[Materials provided start]

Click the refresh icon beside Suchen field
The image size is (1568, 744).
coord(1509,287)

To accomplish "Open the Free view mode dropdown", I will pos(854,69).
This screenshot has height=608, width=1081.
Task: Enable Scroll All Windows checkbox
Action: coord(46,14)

[Materials provided end]

## [Prompt]
Please present the records above as a numbered list, leaving out the blank lines.

## [Output of the exercise]
1. Click the refresh icon beside Suchen field
2. The image size is (1568, 744).
3. coord(1509,287)
4. To accomplish "Open the Free view mode dropdown", I will pos(854,69).
5. This screenshot has height=608, width=1081.
6. Task: Enable Scroll All Windows checkbox
7. Action: coord(46,14)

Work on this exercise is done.